__Resumo__
Troque "map" por "route" nas linhas que vão da que contém "Task: Open the map comment speech-bubble icon" até a que contém "pyautogui.click(x=434, y=574)", sem alterar mais nada. Reescreva somente essas linhas e deixe as imagens de fora da resposta.

__Linhas de dados__
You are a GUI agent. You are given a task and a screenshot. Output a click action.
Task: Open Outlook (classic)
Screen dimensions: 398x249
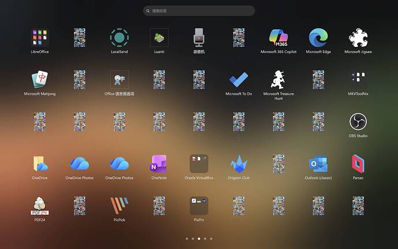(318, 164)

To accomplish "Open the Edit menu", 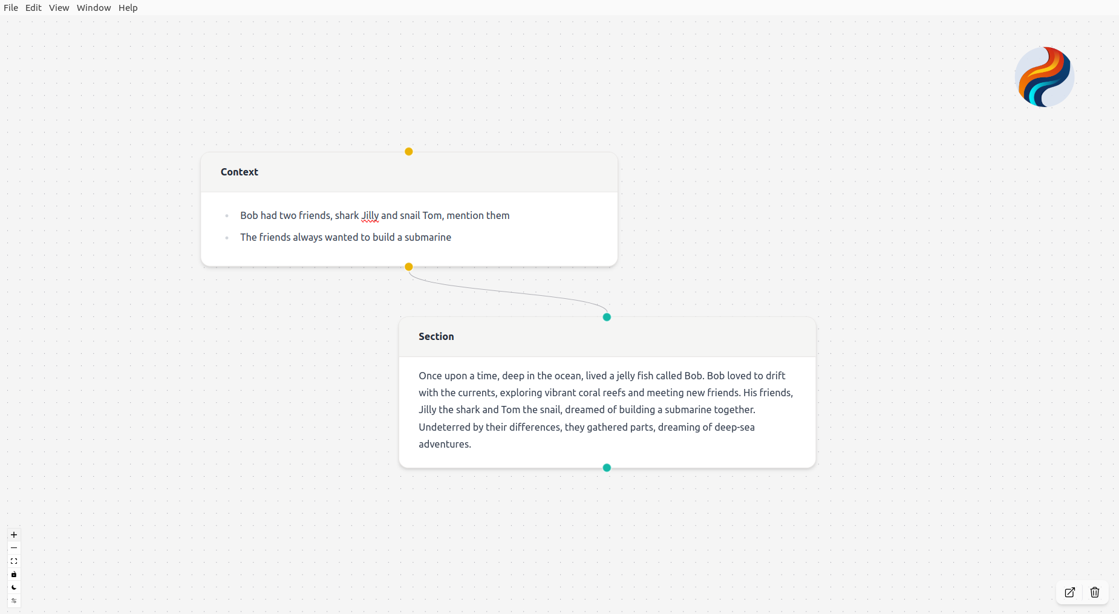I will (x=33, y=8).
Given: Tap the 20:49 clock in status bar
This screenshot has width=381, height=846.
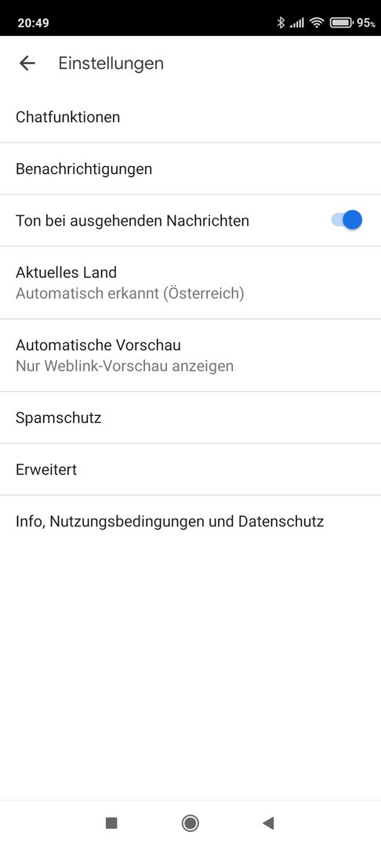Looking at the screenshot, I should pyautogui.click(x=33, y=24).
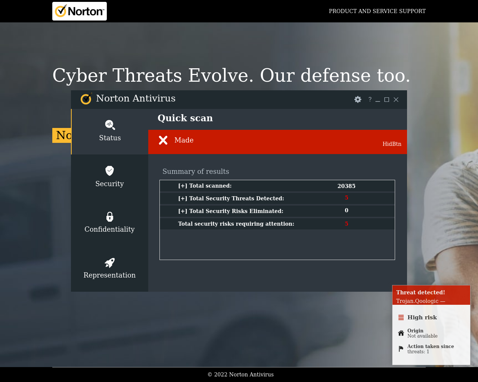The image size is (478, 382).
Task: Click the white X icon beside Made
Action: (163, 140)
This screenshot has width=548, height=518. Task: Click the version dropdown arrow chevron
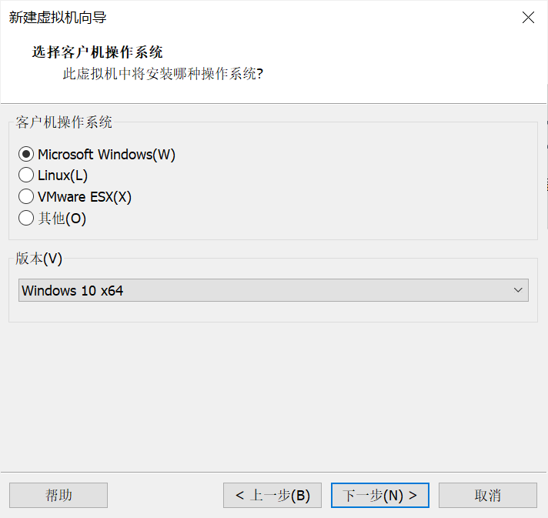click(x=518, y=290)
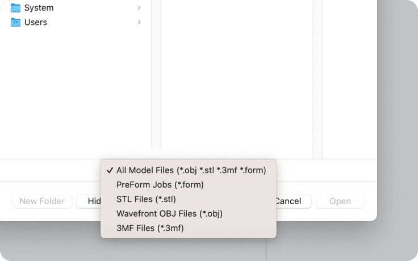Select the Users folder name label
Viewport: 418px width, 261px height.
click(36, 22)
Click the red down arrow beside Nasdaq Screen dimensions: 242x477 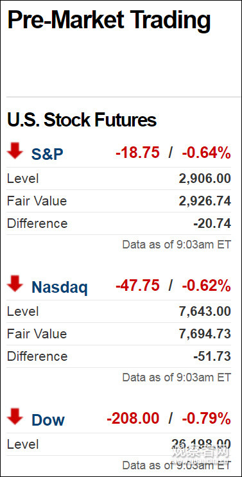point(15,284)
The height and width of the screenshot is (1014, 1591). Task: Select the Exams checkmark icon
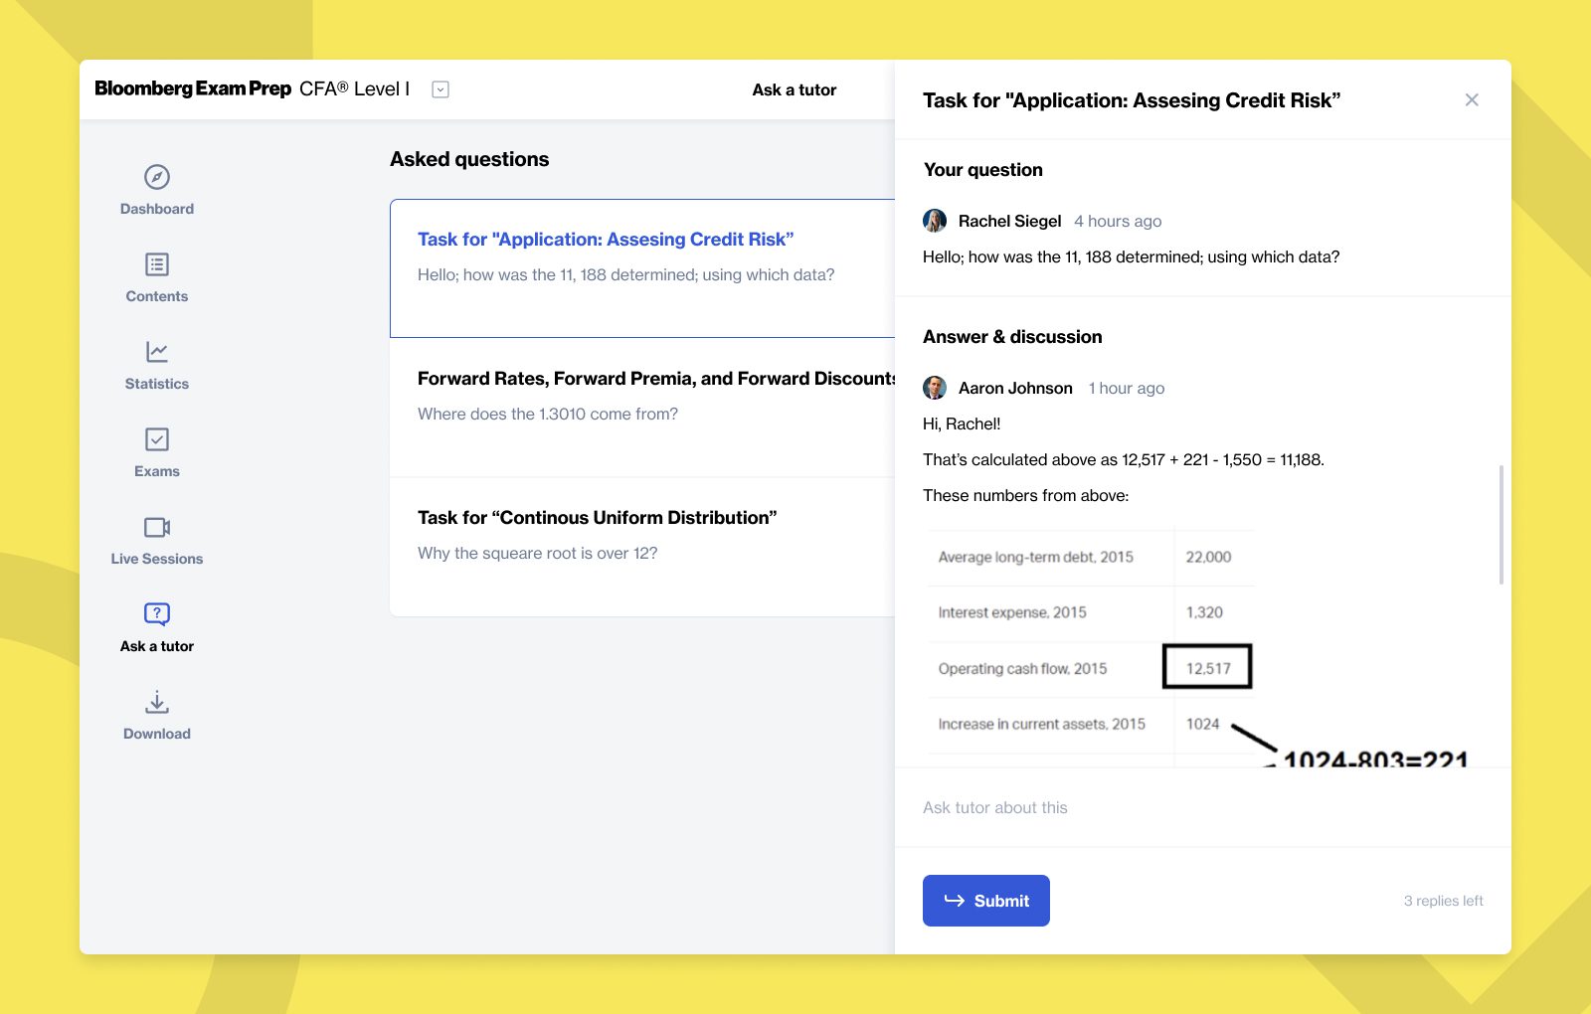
==
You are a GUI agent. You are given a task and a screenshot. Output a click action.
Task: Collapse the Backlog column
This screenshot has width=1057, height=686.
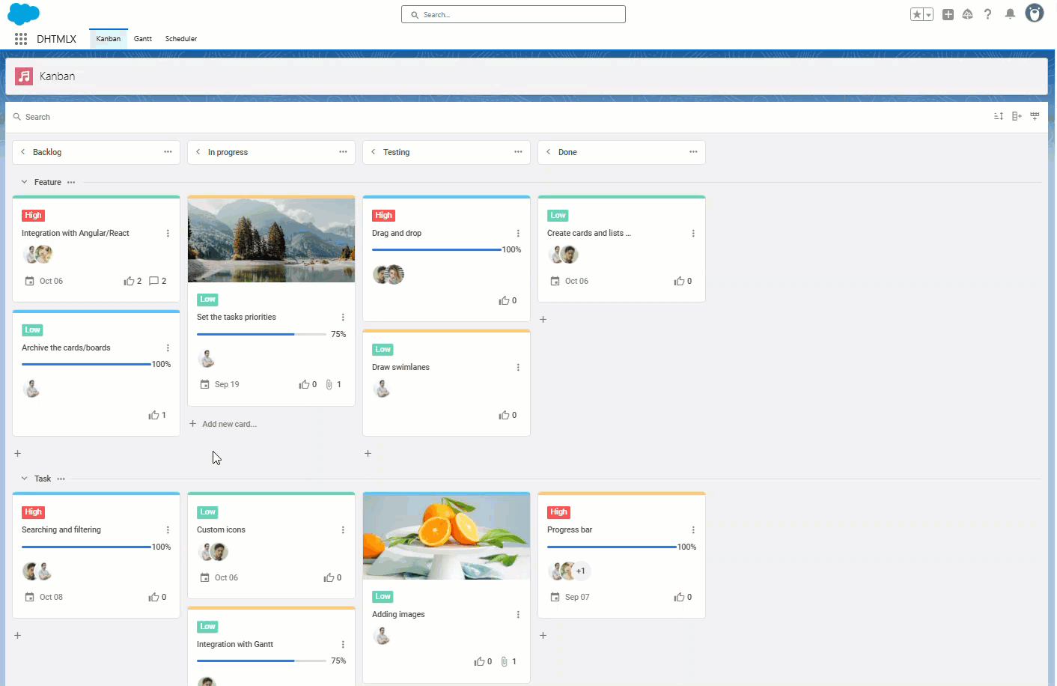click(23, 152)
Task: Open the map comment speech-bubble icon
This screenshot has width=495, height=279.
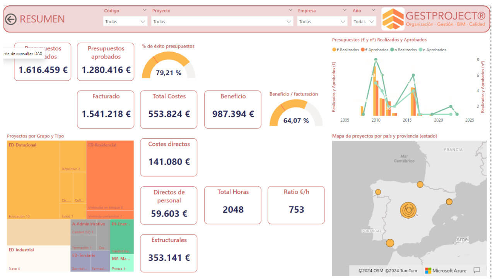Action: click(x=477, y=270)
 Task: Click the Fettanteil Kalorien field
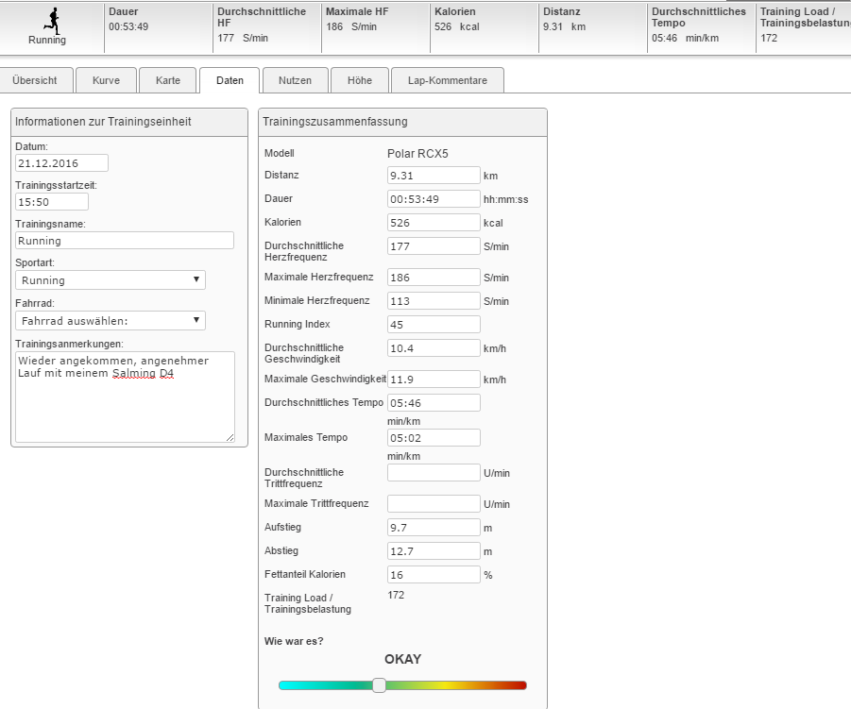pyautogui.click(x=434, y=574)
...
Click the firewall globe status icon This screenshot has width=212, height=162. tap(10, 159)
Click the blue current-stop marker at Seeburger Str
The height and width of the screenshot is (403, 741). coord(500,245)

__Solução proposta__
Task: Open the route comment speech-bubble icon
This screenshot has width=495, height=279.
Action: click(x=477, y=270)
 Task: Click the Fettanteil Kalorien field
pyautogui.click(x=434, y=574)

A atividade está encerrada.